== Segment start ==

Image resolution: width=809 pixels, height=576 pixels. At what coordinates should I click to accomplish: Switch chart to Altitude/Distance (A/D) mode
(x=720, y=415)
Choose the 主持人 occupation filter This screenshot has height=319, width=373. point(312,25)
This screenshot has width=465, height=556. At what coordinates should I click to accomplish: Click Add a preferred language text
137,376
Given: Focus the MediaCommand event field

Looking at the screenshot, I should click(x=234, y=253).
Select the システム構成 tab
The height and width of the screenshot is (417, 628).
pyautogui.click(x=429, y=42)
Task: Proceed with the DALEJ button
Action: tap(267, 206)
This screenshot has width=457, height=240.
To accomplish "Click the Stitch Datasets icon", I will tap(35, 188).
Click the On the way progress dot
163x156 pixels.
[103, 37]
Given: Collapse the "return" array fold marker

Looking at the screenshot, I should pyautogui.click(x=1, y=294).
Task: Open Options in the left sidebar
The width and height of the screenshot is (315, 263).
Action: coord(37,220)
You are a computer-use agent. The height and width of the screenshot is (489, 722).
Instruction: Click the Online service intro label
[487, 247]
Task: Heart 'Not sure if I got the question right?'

== Segment end ==

TASK DIRECTIONS »
Please reproduce the closing stretch of the records, from the line with "Click the On the way progress dot" through the last line, exactly as it stands.

ANSWER SPACE »
Click the On the way progress dot
163x156 pixels.
[103, 37]
Given: Collapse the "return" array fold marker

Looking at the screenshot, I should pyautogui.click(x=1, y=294).
Task: Open Options in the left sidebar
The width and height of the screenshot is (315, 263).
Action: coord(37,220)
You are a computer-use agent. The height and width of the screenshot is (489, 722).
Instruction: Click the Online service intro label
[487, 247]
Task: Heart 'Not sure if I got the question right?'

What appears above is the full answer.